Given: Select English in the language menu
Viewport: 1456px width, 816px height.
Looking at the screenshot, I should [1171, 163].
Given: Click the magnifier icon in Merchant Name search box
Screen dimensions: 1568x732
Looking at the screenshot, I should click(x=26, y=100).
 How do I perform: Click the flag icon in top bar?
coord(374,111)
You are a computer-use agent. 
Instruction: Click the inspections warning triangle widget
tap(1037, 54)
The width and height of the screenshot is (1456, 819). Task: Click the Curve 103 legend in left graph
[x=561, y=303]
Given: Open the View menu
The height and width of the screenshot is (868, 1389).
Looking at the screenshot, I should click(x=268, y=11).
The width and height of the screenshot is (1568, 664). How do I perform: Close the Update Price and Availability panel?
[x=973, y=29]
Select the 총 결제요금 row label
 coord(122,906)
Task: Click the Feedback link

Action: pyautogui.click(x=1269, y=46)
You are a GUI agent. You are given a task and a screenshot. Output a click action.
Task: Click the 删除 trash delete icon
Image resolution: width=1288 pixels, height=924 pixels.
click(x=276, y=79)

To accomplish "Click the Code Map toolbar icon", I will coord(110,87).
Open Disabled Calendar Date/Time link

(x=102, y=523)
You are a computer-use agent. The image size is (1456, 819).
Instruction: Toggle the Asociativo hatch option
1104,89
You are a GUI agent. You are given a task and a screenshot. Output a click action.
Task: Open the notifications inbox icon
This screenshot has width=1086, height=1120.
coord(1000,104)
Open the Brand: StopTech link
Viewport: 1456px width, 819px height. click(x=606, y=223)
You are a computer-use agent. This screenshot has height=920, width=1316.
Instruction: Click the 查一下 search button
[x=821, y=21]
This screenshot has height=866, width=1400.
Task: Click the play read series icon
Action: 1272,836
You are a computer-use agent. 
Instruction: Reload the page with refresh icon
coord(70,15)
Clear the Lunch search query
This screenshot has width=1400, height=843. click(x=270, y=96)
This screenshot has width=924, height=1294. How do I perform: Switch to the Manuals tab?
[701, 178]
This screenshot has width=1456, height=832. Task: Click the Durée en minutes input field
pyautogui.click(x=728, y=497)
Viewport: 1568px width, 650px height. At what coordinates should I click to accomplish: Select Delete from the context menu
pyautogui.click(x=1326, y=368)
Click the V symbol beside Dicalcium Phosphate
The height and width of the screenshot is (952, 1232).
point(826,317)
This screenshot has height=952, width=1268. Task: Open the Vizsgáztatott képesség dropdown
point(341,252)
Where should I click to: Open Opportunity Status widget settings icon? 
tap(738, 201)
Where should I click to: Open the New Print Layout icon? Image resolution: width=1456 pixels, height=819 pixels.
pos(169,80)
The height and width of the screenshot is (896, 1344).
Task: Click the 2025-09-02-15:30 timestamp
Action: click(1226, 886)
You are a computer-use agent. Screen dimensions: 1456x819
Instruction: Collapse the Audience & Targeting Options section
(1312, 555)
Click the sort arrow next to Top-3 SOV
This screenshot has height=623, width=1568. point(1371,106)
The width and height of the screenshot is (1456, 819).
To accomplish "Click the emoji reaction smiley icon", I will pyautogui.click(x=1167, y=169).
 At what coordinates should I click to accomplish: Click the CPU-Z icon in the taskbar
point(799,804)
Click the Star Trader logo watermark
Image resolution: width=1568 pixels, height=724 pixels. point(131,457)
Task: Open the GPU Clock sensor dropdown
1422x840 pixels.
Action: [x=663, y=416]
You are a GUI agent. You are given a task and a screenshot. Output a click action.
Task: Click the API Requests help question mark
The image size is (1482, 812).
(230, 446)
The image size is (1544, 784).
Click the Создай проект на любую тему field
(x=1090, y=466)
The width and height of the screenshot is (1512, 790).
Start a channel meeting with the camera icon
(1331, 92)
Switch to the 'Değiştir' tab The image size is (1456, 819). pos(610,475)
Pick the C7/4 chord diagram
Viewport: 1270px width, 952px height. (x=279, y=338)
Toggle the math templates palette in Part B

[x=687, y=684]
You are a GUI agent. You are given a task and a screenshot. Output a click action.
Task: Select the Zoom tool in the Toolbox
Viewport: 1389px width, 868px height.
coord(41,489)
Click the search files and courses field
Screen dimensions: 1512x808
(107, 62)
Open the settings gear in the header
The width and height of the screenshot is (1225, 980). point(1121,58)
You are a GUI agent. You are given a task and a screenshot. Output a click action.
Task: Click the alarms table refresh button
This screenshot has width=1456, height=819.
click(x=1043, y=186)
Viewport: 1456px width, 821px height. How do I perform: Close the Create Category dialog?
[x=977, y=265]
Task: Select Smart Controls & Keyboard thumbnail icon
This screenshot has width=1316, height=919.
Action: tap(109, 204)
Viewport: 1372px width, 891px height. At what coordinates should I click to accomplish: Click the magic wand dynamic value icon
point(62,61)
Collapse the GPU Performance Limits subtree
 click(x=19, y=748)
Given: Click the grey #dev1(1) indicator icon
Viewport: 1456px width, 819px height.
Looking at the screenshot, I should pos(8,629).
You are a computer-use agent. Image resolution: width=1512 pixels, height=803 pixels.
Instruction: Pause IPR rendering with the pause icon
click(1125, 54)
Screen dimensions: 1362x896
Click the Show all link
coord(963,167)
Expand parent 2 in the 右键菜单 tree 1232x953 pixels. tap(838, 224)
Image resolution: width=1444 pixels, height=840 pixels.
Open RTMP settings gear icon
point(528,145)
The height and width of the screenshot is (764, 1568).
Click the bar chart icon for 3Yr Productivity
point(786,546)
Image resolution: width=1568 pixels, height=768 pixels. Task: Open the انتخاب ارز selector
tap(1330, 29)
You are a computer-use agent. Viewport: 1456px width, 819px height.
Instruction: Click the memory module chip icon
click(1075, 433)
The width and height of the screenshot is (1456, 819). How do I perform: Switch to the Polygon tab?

Assignment |
Look back at the data above. Transcribe exactly the lines starting at the line that contains "Task: Open the GPU Clock sensor dropdown" and ending at the line that contains "Switch to the 'Değiştir'".

Response to this task |
Task: Open the GPU Clock sensor dropdown
1422x840 pixels.
Action: [x=663, y=416]
You are a GUI agent. You are given a task and a screenshot. Output a click action.
Task: Click the API Requests help question mark
The image size is (1482, 812).
(230, 446)
The image size is (1544, 784).
Click the Создай проект на любую тему field
(x=1090, y=466)
The width and height of the screenshot is (1512, 790).
Start a channel meeting with the camera icon
(1331, 92)
Switch to the 'Değiştir' tab The image size is (1456, 819). pos(610,475)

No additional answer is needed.